The IElementDefinitionSummary interface returned by the Definition property is very likely still to change. You are welcome to experiment with it and provide feedback, but the next release of the SDK will most likely add (incompatible) capabilities.

The SDK offers a set of extension methods on top of ITypedElement (like Visit() and Descendants()) to make it easier to select subtrees and process the data in the tree.

Obtaining an ITypedElement

The SDK enables you to turn data in POCO or ISourceNode form into an ITypedElement by calling the ToTypedElement() extension method.

In the first case, the POCO has all additional type information available (being based on a strongly-typed object model), and simply surface this through the ITypedElement interface. In the second case, the SDK needs an external source of type information to associate type information to the untyped nodes in the ISourceNode tree. The ToTypedElement method on ISourceNode looks like this:

public static ITypedElement ToTypedElement(this ISourceNode node,
    IStructureDefinitionSummaryProvider provider, string type = null,
    TypedElementSettings settings = null);

Notice that the provider parameter is used to pass in type information structured by the IStructureDefinitionSummaryProvider interface. Currently, the SDK supplies two implementations of this interface:

  • The PocoStructureDefinitionSummaryProvider, which obtains type information from pre-compiled POCO classes. This is very similar to calling ToTypedElement() on a POCO, but this method does not require the caller to have data present in POCOs.

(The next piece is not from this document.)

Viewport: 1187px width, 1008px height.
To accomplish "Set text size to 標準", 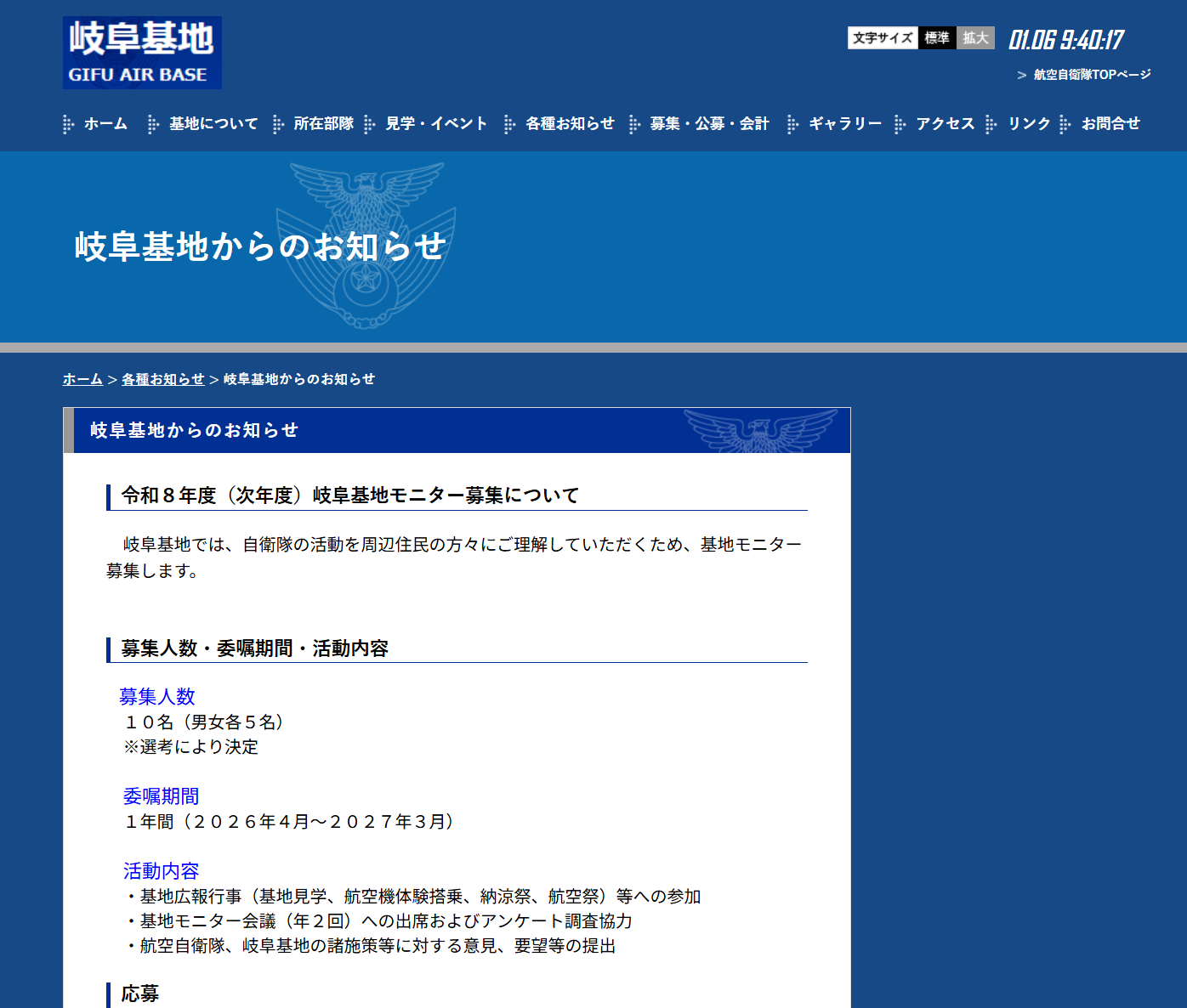I will click(x=936, y=38).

  • The StructureDefinitionSummaryProvider, which obtains type information from StructureDefinitions provided with the core specification and additional Implementation Guides and packages. The constructor for this provider needs a reference to an IResourceResolver, which is the subsystem used to get access to FHIR’s metadata resources (like StructureDefinition).

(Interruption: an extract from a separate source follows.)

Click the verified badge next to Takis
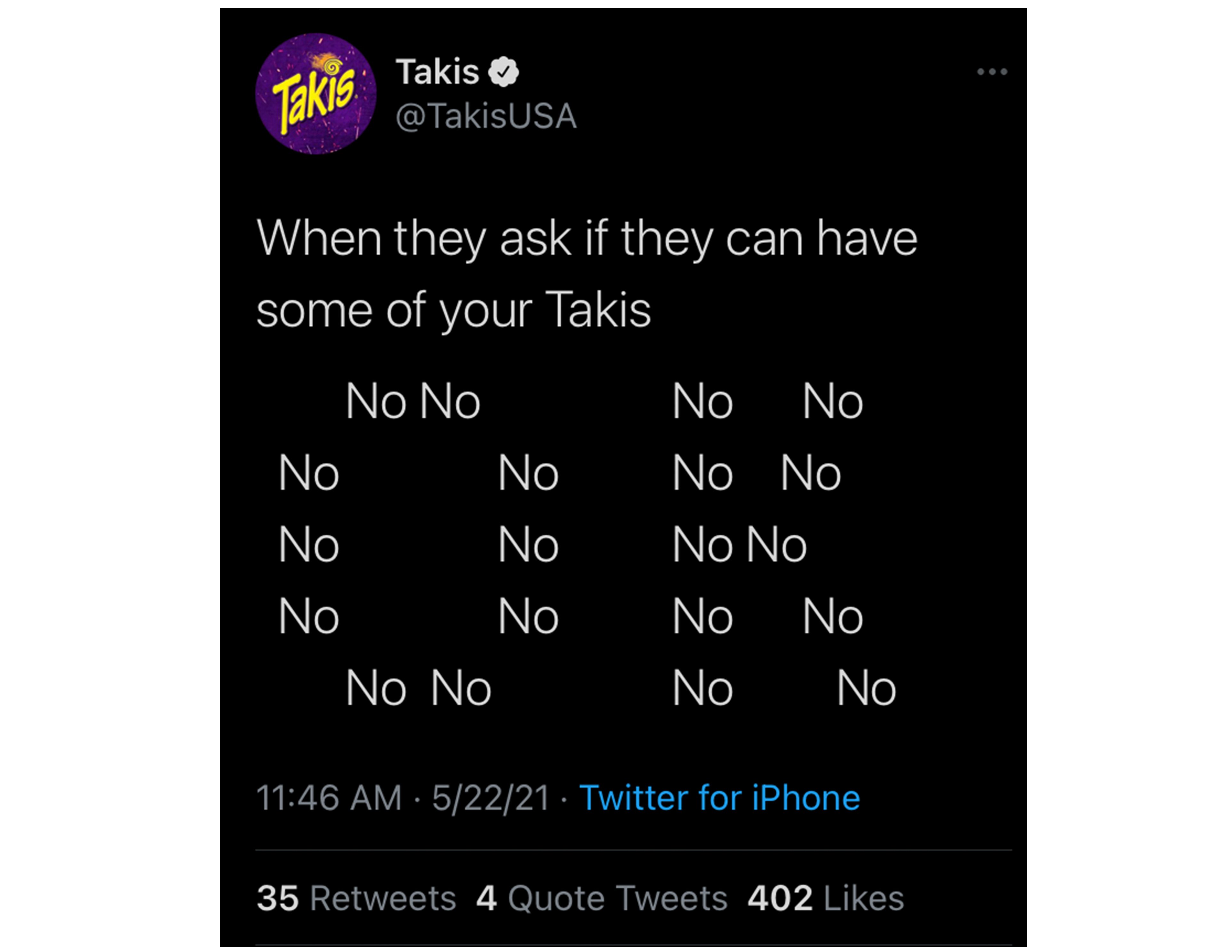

This is a complete example showing how to turn the patientNode from the last section into a ITypedElement by using external metadata providers:

ISourceNode patientNode = ...
IResourceResolver zipSource = ZipSource.CreateValidationSource();
ITypedElement patientRootElement = patientNode.ToTypedElement(zipSource);
ITypedElement activeElement = patientRootElement.Children("active").First();
Assert.AreEqual("boolean", activeElement.Type);

Compatibility with IElementNavigator

Previous versions of the SDK defined and used the precursor to ITypedElement, called IElementNavigator. Though functionally the same, ITypedElement is stateless, whereas IElementNavigator was not. To aid in parallellization, we have chosen to obsolete the stateful IElementNavigator in favor of ITypedElement. At this moment, not all parts of the SDK have been rewritten (yet) to use the new ITypedElement and we expect the same is true for current users of the SDK. To aid in migration from one concept to the other, the SDK provides a set of adapters to turn IElementNavigators into ITypedElements and vice versa. These can be constructed by simply calling ToElementNavigator() on a ITypedElement or ToTypedElement() on an IElementNavigator. The compiler will emit messages about this interface being obsolete to stimulate migration to the new paradigm.

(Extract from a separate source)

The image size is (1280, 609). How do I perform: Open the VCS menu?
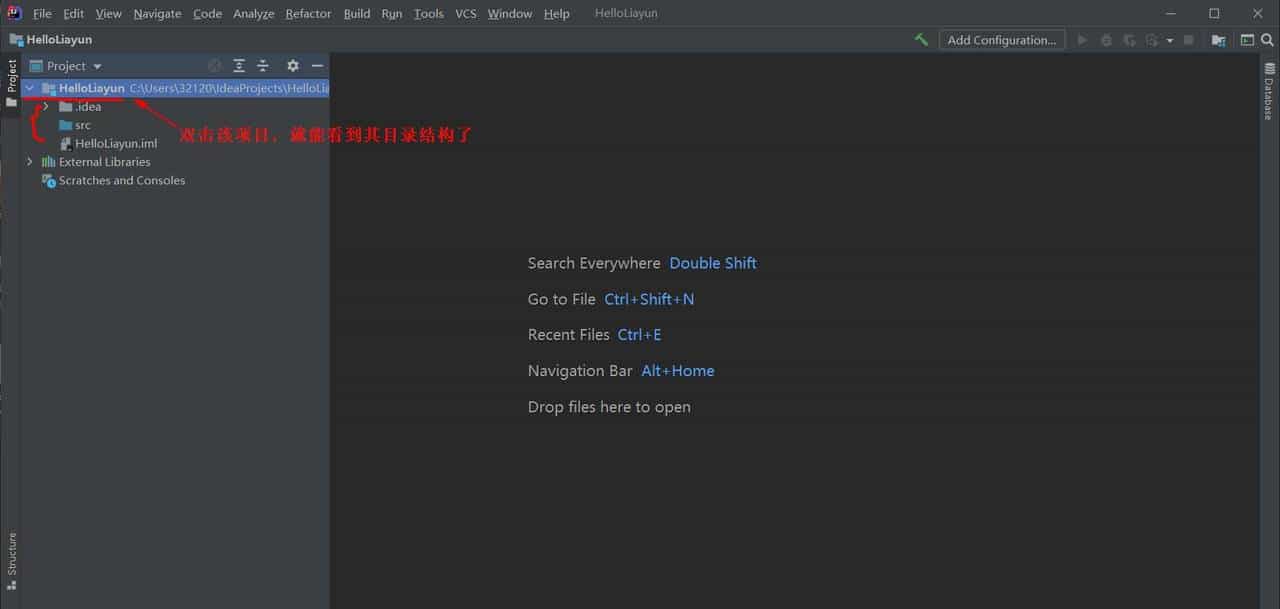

Handling structural type errors

While traversing the ITypedElement tree, the implementations will try to associate type information from the specification with the data encountered. If this fails, errors are by default thrown as exceptions, but the all underlying implementations of ITypedElement implement IExceptionSource to alter this behaviour. See Handling errors for more information.

Detecting type errors is done lazily, so in order to detect all errors, one would have to do a complete visit of the tree, including forcing a read of the primitive data by getting the Value property. There is a convenience method VisitAll() that does exactly this. Additionally, there is a metehod VisitAndCatch() that will traverse the whole tree, returning a list of errors and warnings.